■ STATED PROBLEM 1: Copy out the forum post about becoming an arborist, everything from "# Interested in" down to "to be honest.", and swap "Southern Ontario" for "Northern Ontario" along the way.
■ STATED PROBLEM 2: In the forum post about becoming an arborist, which fields of study or work does the writer say he applied for or thought about after finishing high school? Name every one.

# Interested in the Arborist Trade



## Auldo (Apr 18, 2011)

Hi, my name is Ryan, I am 18 and I live in Southern Ontario. I recently graduated from highschool and like many people was unsure where I wanted to go from there. I applied for Travel and Tourism to a few colleges and Horticultural Engineer to another. Since applying I've decided these things aren't what I really wanna do. From there I thought about plumbing and now I've eventually found myself taking a real liking to the sounds of being an Arborist. Being outside and climbing trees and what not sounds pretty cool to be honest.
Since becoming interested I've done a fair bit of cruising around on the net. I've looked at necessary training and qualifications, trade sites and many job postings. Many tell me different things but the most common is that I need my Arborist Trades Certification. I'm thinking about Humber College for this apprenticeship and since I'm already accepted there for another course perhaps I can make the switch. However, Humber offers two courses that seem to be very alike.. One being the Urban Aboriculture Certificate program and the other being Arborist Apprenticeship. The first program is $3400 for two semesters and the second is $650 for basic, and then another $650 for advanced. The apprenticeship course just says I have to be employed in the tree care industry prior to the program and while in the program. Is this just the same deal as any apprenticeship or are they saying I need experience first?
Also, my question to you all is, how did you start out in the business? How did you become Arborist Trade Certified? Where would be my best bet to start first? As I stated before, I am just out of highschool, with no experience in this business and I'm not even sure I totally understand how apprenticeships work. Like do apprenticeships HAVE to be done through a school like so? Or can I get an employer to take me on and agree to fill out apprenticeship stuff and train me right from there?

■ DATA SHOWN:
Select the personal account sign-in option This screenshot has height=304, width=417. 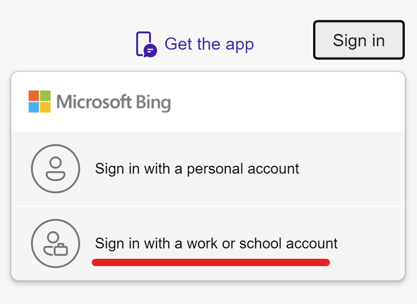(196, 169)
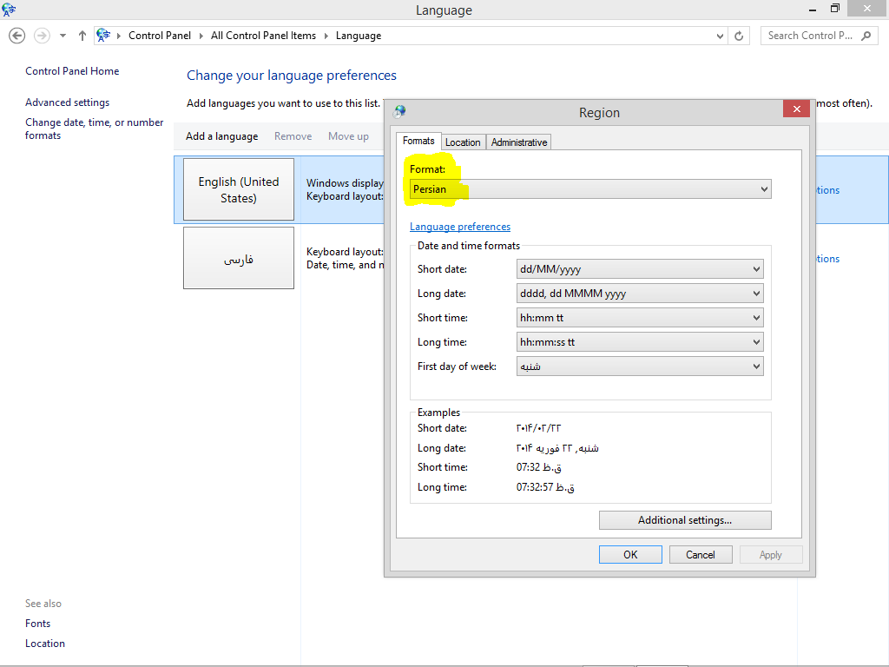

...

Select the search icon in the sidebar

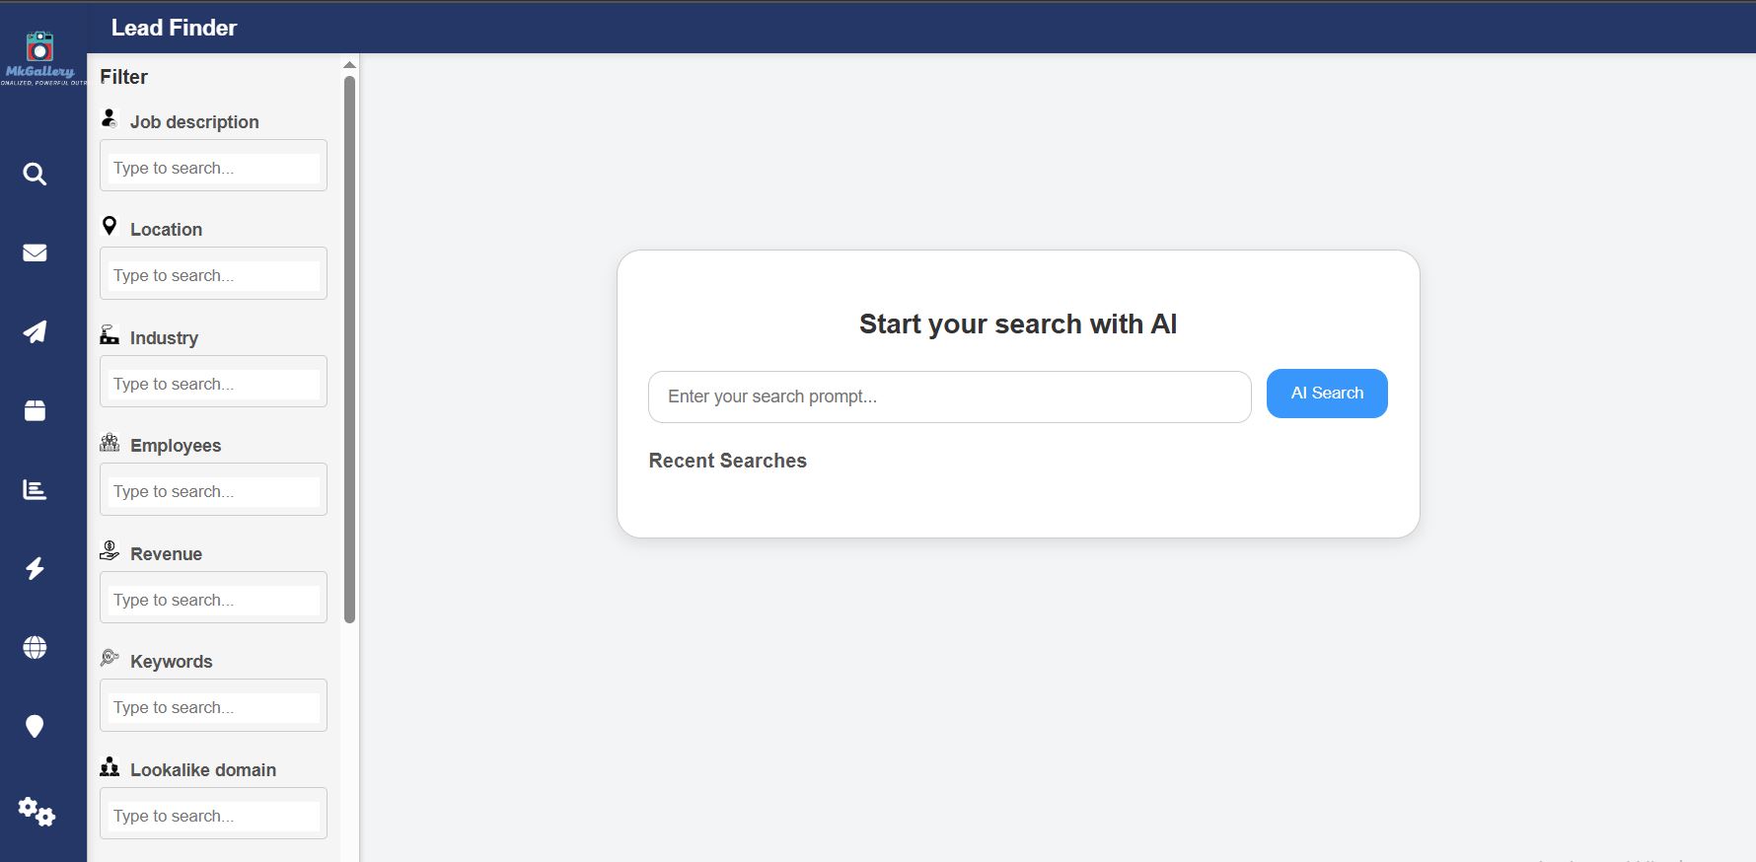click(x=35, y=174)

■ EXERCISE ANSWER 1:
# Interested in the Arborist Trade



## Auldo (Apr 18, 2011)

Hi, my name is Ryan, I am 18 and I live in Northern Ontario. I recently graduated from highschool and like many people was unsure where I wanted to go from there. I applied for Travel and Tourism to a few colleges and Horticultural Engineer to another. Since applying I've decided these things aren't what I really wanna do. From there I thought about plumbing and now I've eventually found myself taking a real liking to the sounds of being an Arborist. Being outside and climbing trees and what not sounds pretty cool to be honest.

■ EXERCISE ANSWER 2:
- Travel and Tourism
- Horticultural Engineer
- Plumbing
- Arborist